▸ **Compiti da svolgere**:
1) Traduci in inglese la seguente frase del brano sull'euro e sui salari: "Proprio su questo fronte, quello della produttività, è necessario essere realisti."
2) Riporta fedelmente il tratto del brano sull'euro e sui salari che va da "In un’intervista al" fino a "la crescita economica.".
3) Prosegui il brano sull'euro e sui salari, riprendendo subito dopo la sua ultima frase.

▸ **Brano estratto**:
====================
In un’intervista al “El Mundo” dell’altro ieri, Robert Solow, premio Nobel per l’economia nel 1987 ha affermato che Italia e Spagna devono abbassare i salari. Un’affermazione in linea con quanto detto su queste colonne nelle settimane scorse.

Il premio Nobel per l’economia ha anche mostrato il suo scetticismo sulla sopravvivenza dell’Euro. A suo parere i leader dei Governi Europei si stanno concentrando da troppo su pareggio di bilancio, golden rule e tassazione esasperata, invece di guardare all’elemento essenziale: la crescita economica.

La zona Euro per l’economista è troppo frammentata, nel senso che la produttività è troppo differente tra i paesi “virtuosi” quali la Germania e quelli della sponda sud del Mediterraneo. Per troppi anni i salari di Italia, Spagna e Grecia sono cresciuti in completo disallineamento rispetto all’incremento della produttività.

Proprio su questo fronte, quello della produttività, è necessario essere realisti.



Come fa l’Euro a sopravvivere se il costo del lavoro per unità produttiva è completamente differente tra i diversi Paesi dell’Euro? La Grecia e la Spagna hanno iniziato ad abbassare i salari pubblici, arrivando nel paese ellenico anche a delle riduzioni nell’ordine del 25 per cento.

Questa misura non ne esclude un’altra ancora più dura: la riduzione del personale pubblico.

Tuttavia sono differenti gli obiettivi di queste due azioni. Mentre la riduzione del personale pubblico serve a ridurre la spesa statale per cercare di diminuire il deficit e a liberare risorse fresche per aumentare i consumi (infatti diminuire il numero dei dipendenti pubblici nel medio periodo lascia maggiore risorse ai contribuenti che potranno spendere come meglio vorranno), la riduzione dei salari pubblici serve a diminuire il CLUP (sempre che non diminuisca di pari passo la produttività per ora lavorata) e neii fatti, aumentare la competitività.
====================
▸ **Righe di dati**:

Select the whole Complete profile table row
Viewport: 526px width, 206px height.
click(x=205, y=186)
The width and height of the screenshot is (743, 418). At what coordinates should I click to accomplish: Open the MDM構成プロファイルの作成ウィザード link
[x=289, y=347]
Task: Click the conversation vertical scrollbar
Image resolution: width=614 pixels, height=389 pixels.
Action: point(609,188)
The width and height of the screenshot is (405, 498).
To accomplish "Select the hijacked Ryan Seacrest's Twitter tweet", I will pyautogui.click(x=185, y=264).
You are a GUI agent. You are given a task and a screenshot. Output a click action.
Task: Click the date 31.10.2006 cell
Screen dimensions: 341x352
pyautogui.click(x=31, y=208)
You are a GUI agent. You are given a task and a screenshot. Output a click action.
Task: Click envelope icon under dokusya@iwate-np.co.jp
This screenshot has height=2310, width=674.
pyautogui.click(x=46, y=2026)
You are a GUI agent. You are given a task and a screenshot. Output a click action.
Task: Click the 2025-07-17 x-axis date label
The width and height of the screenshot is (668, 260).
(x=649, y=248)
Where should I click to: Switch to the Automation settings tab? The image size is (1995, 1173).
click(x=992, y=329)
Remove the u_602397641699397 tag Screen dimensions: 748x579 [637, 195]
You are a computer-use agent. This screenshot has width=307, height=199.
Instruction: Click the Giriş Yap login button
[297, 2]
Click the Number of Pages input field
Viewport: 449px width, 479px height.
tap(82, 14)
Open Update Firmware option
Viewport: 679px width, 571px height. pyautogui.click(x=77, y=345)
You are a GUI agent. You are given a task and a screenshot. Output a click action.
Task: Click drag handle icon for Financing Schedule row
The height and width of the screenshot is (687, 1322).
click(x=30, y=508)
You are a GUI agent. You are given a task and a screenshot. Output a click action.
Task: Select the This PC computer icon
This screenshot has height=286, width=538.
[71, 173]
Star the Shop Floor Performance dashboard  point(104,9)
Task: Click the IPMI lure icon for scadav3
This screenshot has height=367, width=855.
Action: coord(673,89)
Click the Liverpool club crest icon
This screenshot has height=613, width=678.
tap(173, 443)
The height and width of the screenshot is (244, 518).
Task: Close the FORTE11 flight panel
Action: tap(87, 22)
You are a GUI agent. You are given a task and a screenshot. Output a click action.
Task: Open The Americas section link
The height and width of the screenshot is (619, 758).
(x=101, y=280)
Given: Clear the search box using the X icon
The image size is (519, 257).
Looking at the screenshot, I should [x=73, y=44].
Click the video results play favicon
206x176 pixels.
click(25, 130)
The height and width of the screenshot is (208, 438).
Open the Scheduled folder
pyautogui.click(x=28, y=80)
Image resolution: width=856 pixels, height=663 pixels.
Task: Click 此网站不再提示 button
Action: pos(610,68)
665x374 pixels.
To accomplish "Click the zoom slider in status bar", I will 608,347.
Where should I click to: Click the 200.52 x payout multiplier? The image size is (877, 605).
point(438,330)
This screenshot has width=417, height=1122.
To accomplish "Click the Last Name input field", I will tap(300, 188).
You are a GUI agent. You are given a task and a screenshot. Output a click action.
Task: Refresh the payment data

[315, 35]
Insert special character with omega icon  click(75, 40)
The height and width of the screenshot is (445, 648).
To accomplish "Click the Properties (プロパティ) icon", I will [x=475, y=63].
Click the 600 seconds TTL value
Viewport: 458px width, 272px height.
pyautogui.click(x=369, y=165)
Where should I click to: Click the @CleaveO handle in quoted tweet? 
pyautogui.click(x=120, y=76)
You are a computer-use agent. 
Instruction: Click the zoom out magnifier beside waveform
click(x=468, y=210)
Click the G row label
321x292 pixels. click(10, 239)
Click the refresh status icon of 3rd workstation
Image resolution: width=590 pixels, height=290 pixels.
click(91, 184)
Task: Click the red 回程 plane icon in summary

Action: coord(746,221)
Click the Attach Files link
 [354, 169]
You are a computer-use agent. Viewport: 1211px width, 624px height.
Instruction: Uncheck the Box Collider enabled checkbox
====================
▸ **Risposte**:
1) It is precisely on this front, that of productivity, that we need to be realistic.

2)
In un’intervista al “El Mundo” dell’altro ieri, Robert Solow, premio Nobel per l’economia nel 1987 ha affermato che Italia e Spagna devono abbassare i salari. Un’affermazione in linea con quanto detto su queste colonne nelle settimane scorse.

Il premio Nobel per l’economia ha anche mostrato il suo scetticismo sulla sopravvivenza dell’Euro. A suo parere i leader dei Governi Europei si stanno concentrando da troppo su pareggio di bilancio, golden rule e tassazione esasperata, invece di guardare all’elemento essenziale: la crescita economica.

3)
Vi è da aggiungere inoltre che alla riduzione dei salari pubblici è necessario accompagnare una manovra che sappia aumentare la produttività ed il controllo nel settore statale.

Solo con una riduzione dei salari pubblici si ottiene un riallineamento della zona Euro?

Assolutamente no. Robert Solow non sostiene che solo i salari pubblici debbano diminuire, ma anche quelli privati. Come fare? È necessario introdurre una contrattazione di secondo livello, aziendale, che leghi lo stipendio all’andamento della produttività.

Questo modello non è stato utilizzato da chissà quale dittatore, ma è stato introdotta dalla Germania di Schroeder (Governo socialista) a metà degli anni 2000, quando la Germania sembrava in crisi profonda. Proprio in quel periodo la Germania sfondò i parametri di Maastricht.

Attualmente i salari tedeschi sono legati all’andamento dell’azienda e sono possibili riduzioni di stipendio quando l’impresa va male ed aumenti, quando va bene. Oltre il 40 per cento dei contratti in Germania sono di secondo livello. Sergio Marchionne, amministratore delegato di Fiat, introducendo a livello nazionale il contratto “Pomigliano”, vuole andare proprio in questa direzione.

La riforma del lavoro, così come la diminuzione della burocrazia o quella della giustizia sono tre delle n riforme essenziali per ridare velocemente smalto alle economie del sud del Mediterraneo.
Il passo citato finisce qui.